Ma chi è Nazhim Kalim Dakota Abshu.
Nato a Tunisi nel 1900 da una famiglia di commercianti che praticava il mestiere di tessitori di tappeti, e poi mercanti di stoffe e di tappeti. Della sua vita si sa molto poco. Vissuto per i primi venti anni a Tunisi. Si è formato, come già sottolineato, alla scuola dei sufi, ma è stato un autodidatta ed è stato un grande lettore di testi cristiani occidentali e indiani. Portava con sé spesso sia i Vangeli Apocrifi che le Lettere di San Paolo.
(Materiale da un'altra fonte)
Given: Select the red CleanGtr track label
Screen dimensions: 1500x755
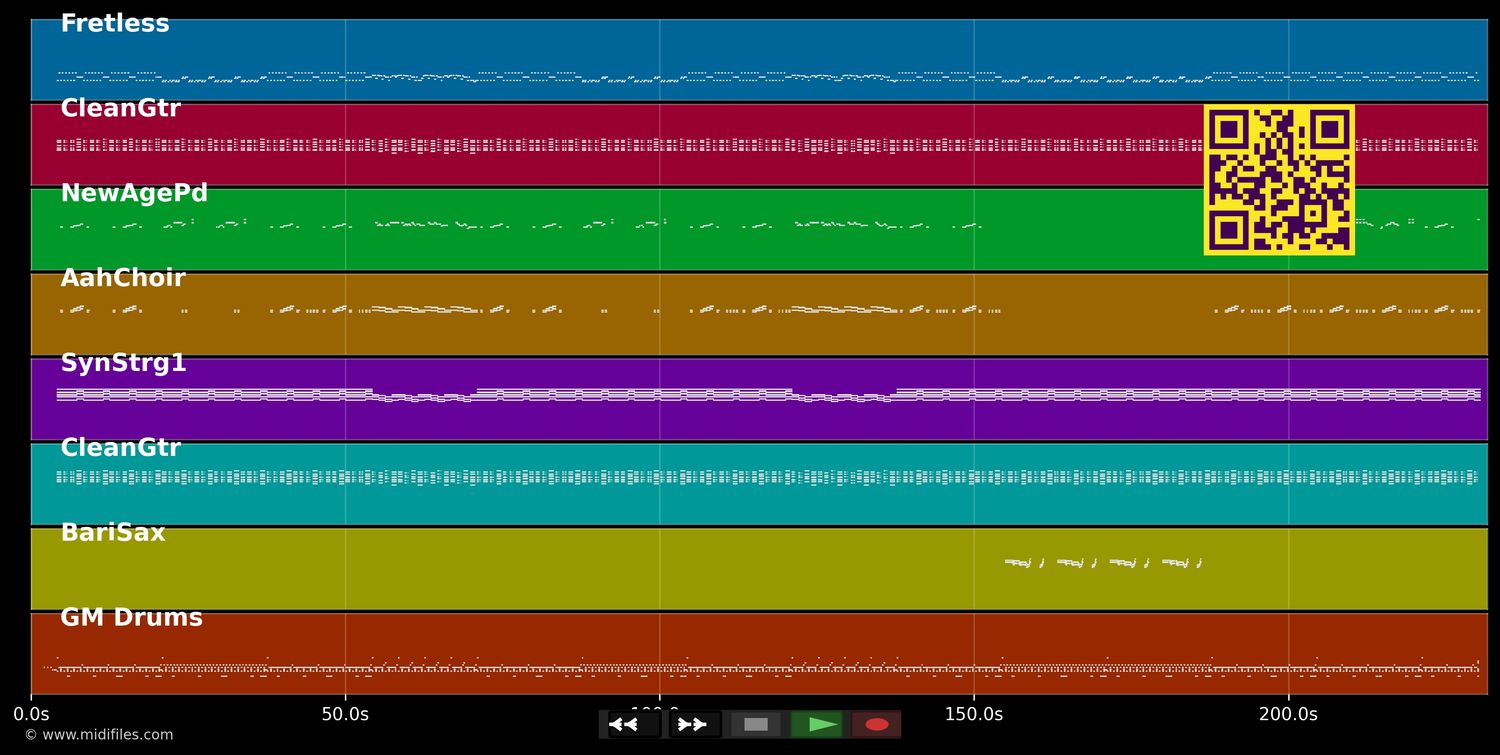Looking at the screenshot, I should 120,109.
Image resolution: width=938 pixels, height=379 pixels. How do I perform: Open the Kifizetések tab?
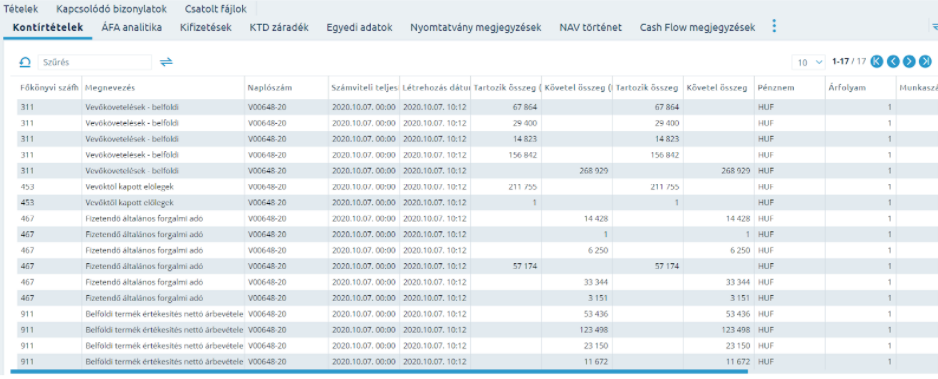pyautogui.click(x=206, y=27)
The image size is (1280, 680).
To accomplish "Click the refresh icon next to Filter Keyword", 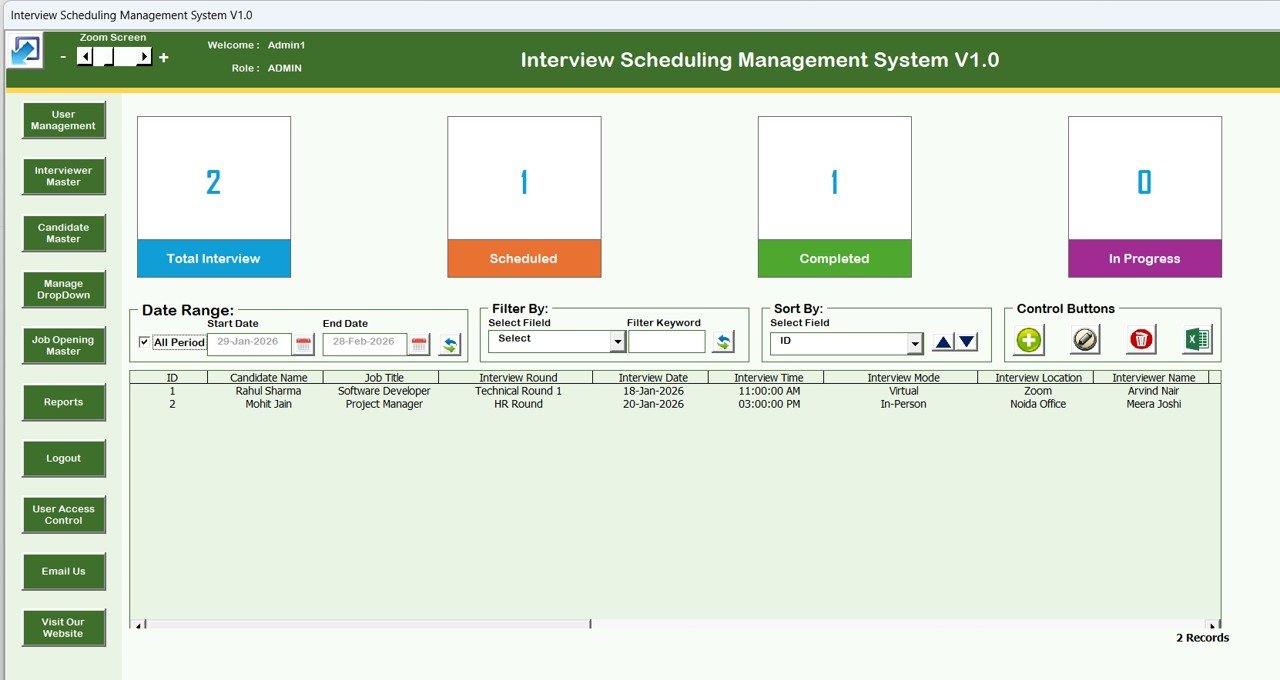I will 723,341.
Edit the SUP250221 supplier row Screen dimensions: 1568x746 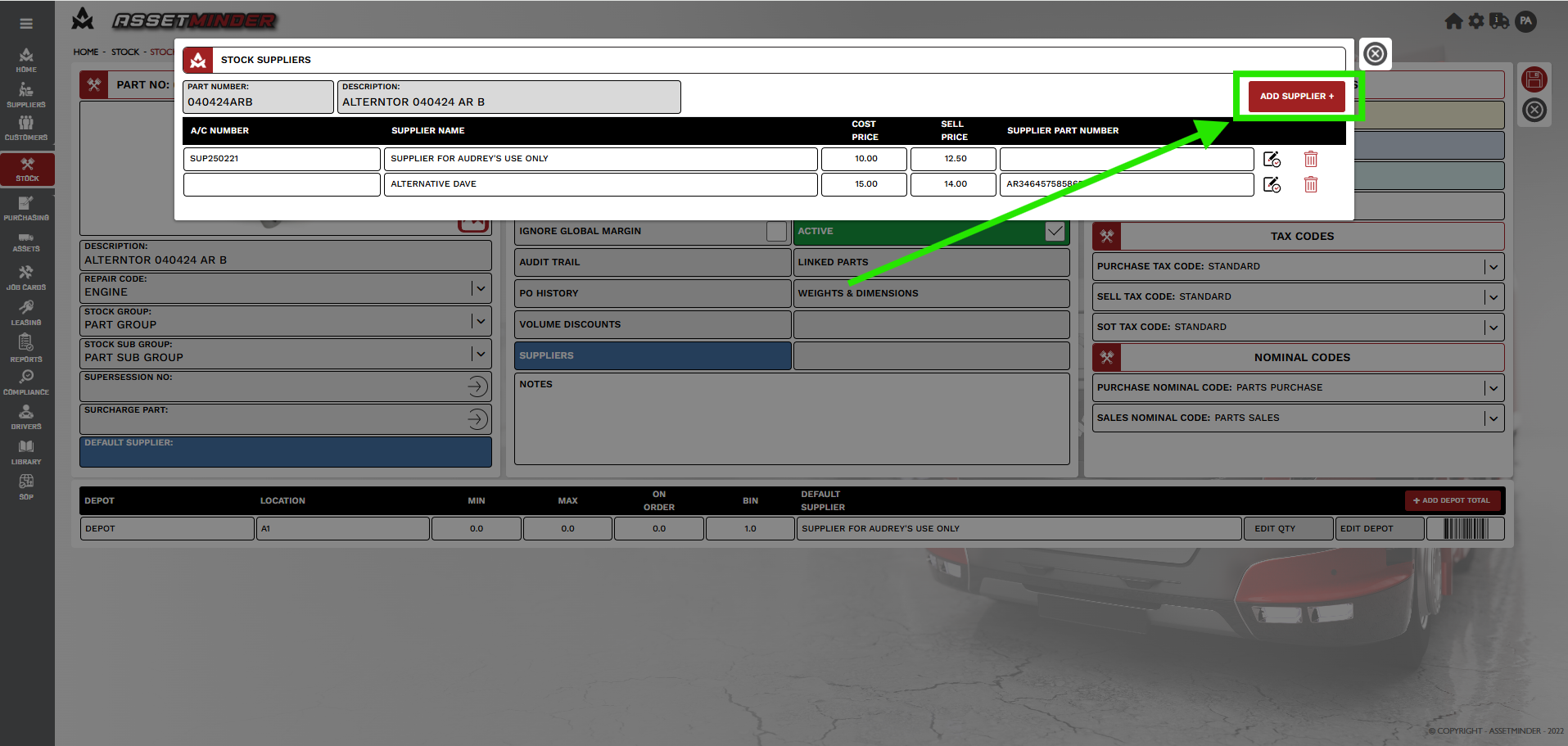click(1272, 160)
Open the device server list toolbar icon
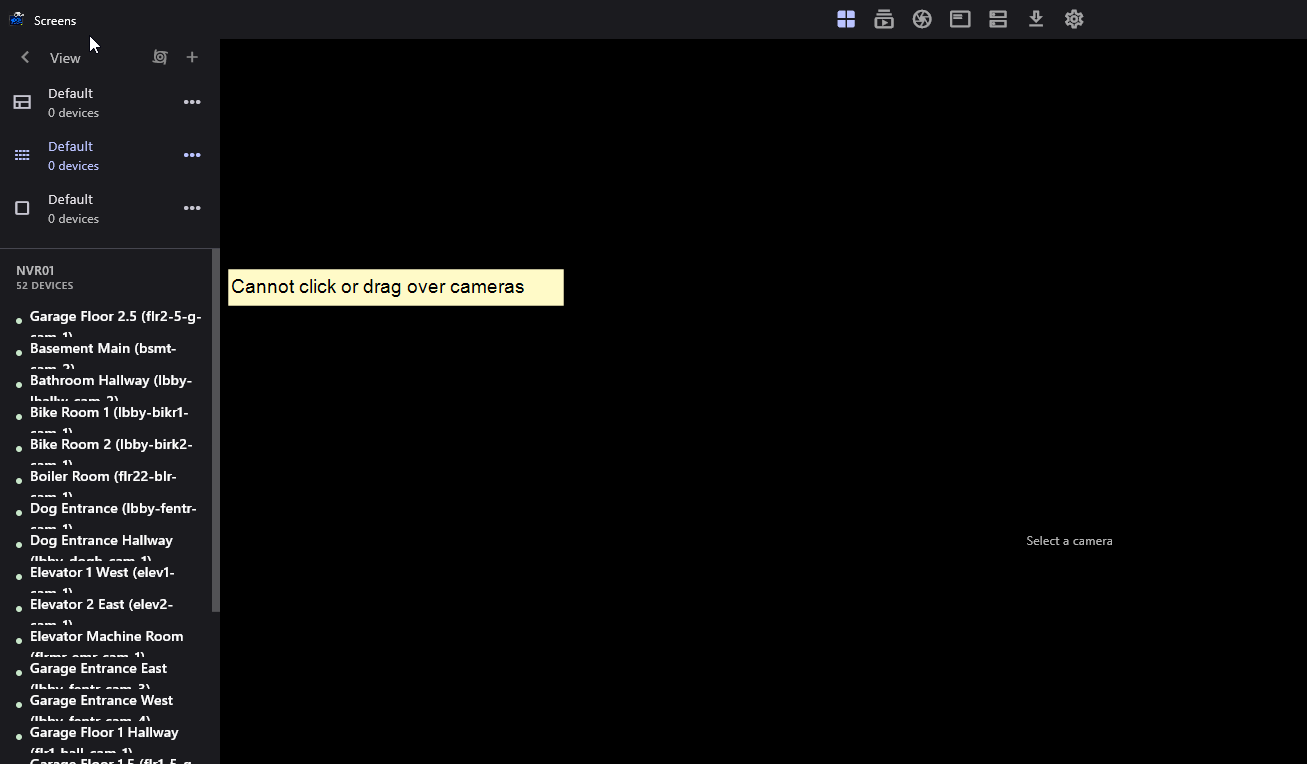Image resolution: width=1307 pixels, height=764 pixels. (x=997, y=18)
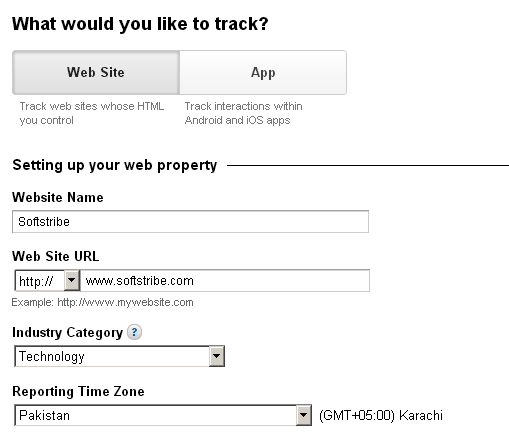This screenshot has height=436, width=509.
Task: Select the App tracking option
Action: pyautogui.click(x=263, y=72)
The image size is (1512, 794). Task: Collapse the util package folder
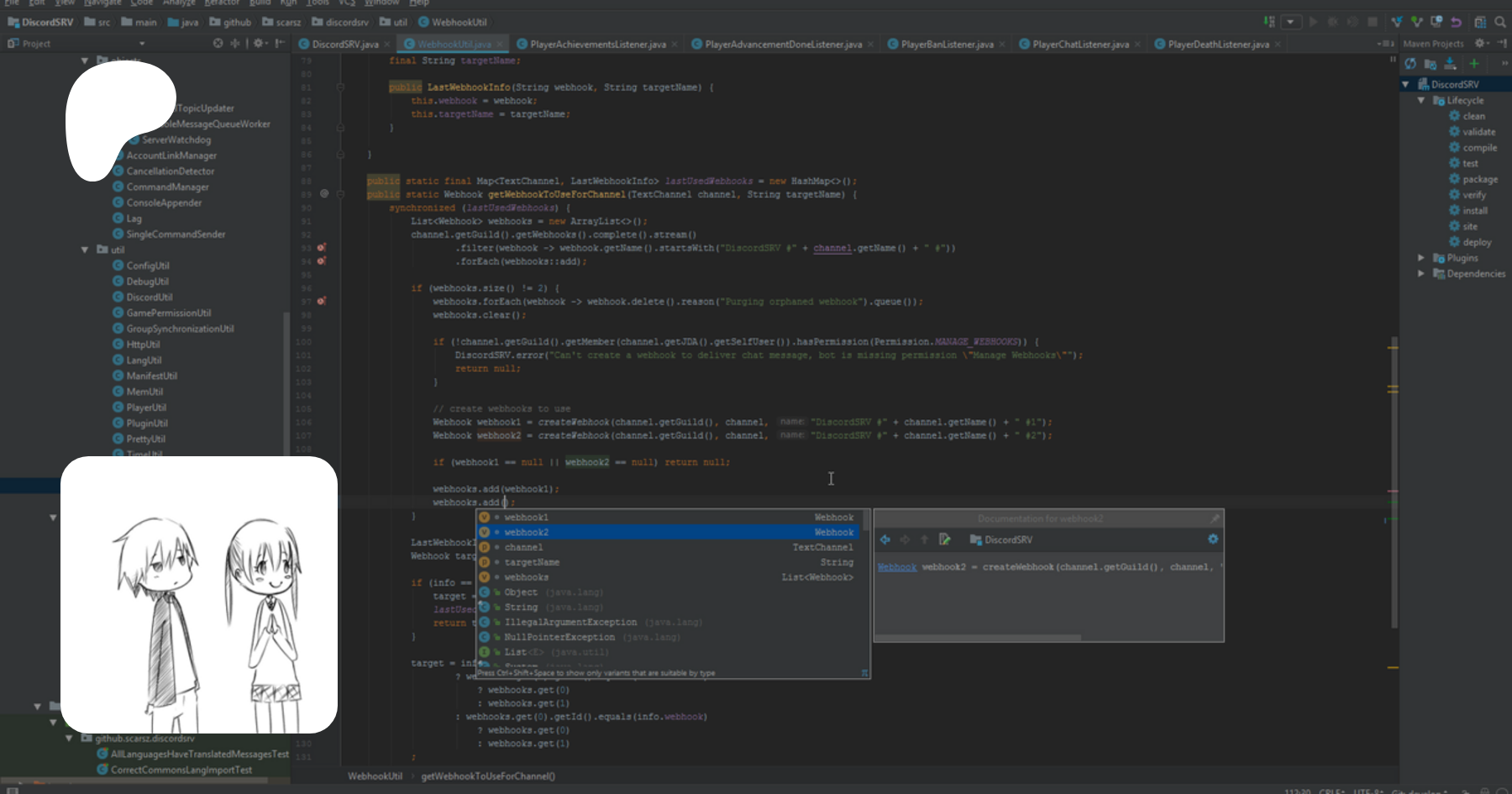pyautogui.click(x=85, y=250)
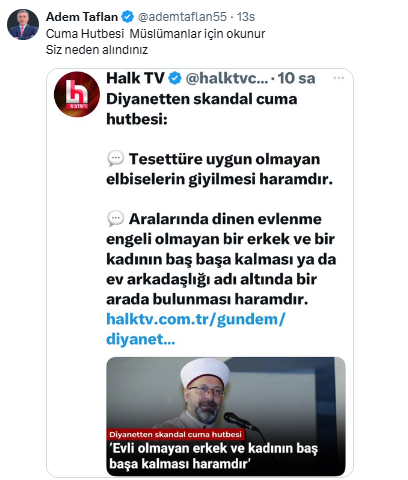
Task: Open the news article preview image
Action: point(226,416)
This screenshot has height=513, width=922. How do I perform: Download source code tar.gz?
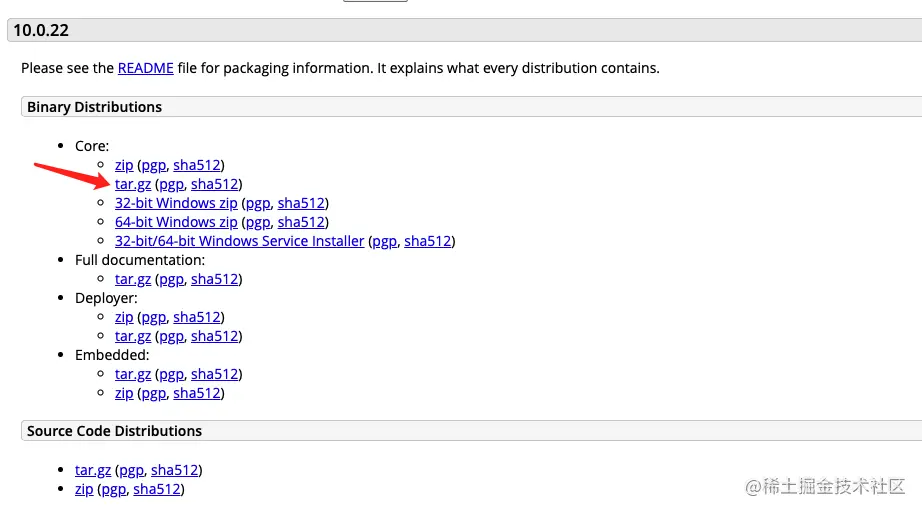point(93,470)
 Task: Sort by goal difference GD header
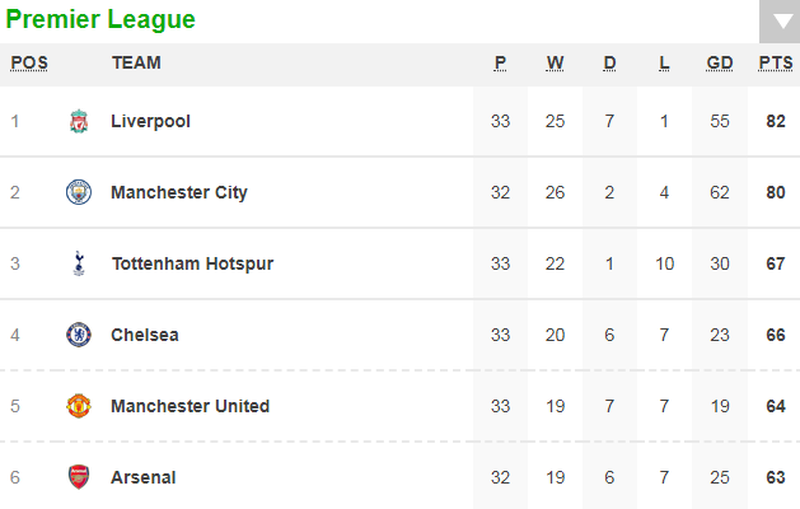(720, 63)
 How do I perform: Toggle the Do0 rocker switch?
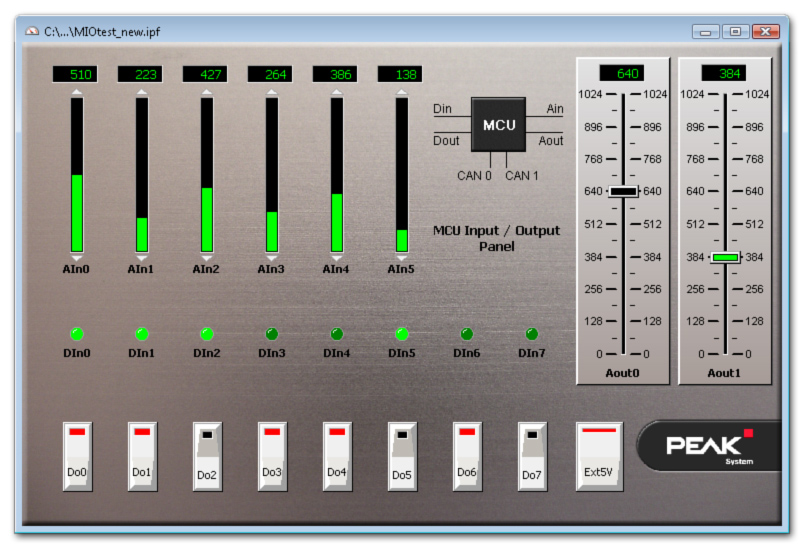pos(77,456)
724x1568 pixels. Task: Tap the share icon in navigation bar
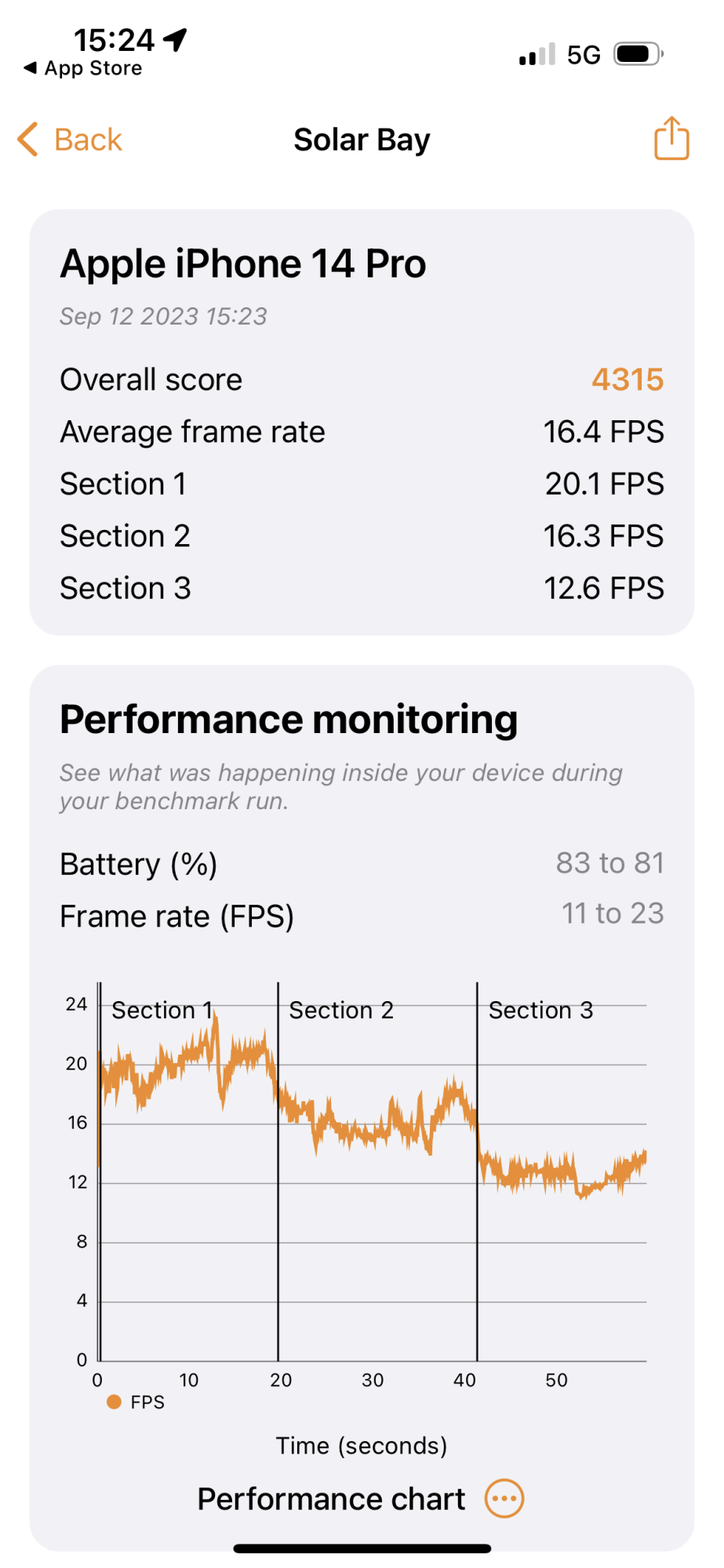pyautogui.click(x=671, y=139)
Ha studiato con attenzione la storia degli indiani d’America approfondendo il rapporto tra Occidente ed Oriente. Grazie ad una lettura della cultura del popolo indiano dei Dakota
Ha scritto poesie e testi in prosa. Molta della sua produzione è andata smarrita. All’età di trent’anni va in Francia, poi in Italia e nuovamente a Tunisi. Lascia definitivamente la Tunisia intorno agli anni Quaranta e si stabilisce prima a Istanbul e successivamente a Nizza, dopo aver viaggiato e conosciuto i luoghi del Mediterraneo: “Solamente per amore ho vissuto la chiamata/e non mi sono accorto dei luoghi che mi hanno ospitato”.
Ha approfondito gli studi sulla cultura sciamana, ma la sua vera passione è rimasta sempre la poesia ed è stato sempre convinto che il vero poeta deve essere anche uno sciamano e che la poesia è una grazia e non è mai costruzione.
Pierfranco Bruni insieme al Batkiscima di Tetovo, in Macedonia.
Le sue poesie rispecchiano questa visione della vita che ha un marcato senso della spiritualità e di un misticismo che rimanda sia alla fede cristiana sia il pensiero gibraniano vero e proprio con precisi inserti alla cultura del misticismo islamico. Non ha mai accettato la religione o le religioni in visioni assolutizzanti e tanto meno è stato colpito dalla cultura cattolica. Ma non si è neppure posto davanti alla questione con delle certezze precostituite.
Ha sempre seguito l’illuminazione dettata dal mistero della creazione. Il suo perno centrale è stata la figura di Cristo e della Croce cercando di interpretare la fede con il mistero degli sciamani e con la dimensione mistica dei dervisci. Forse una contraddizione che lo ha posto però sempre in ascolto e mai nel definire verità. Ha lasciato alcuni testi in prosa inediti e libri di poesie. Ha scritto anche in lingua italiana.
È morto a Nizza, improvvisamente, la notte di Natale del 1955. Un mistico che ha abbracciato la fede e il pensiero in una tensione spirituale che lo ha posto al di fuori di qualsiasi teologia, perché il poeta non ha teologie ma soltanto si lascia nutrire di schegge di mistero e di una sottile alchimia che si testimonia tra la parole e la sua presenza nella vita.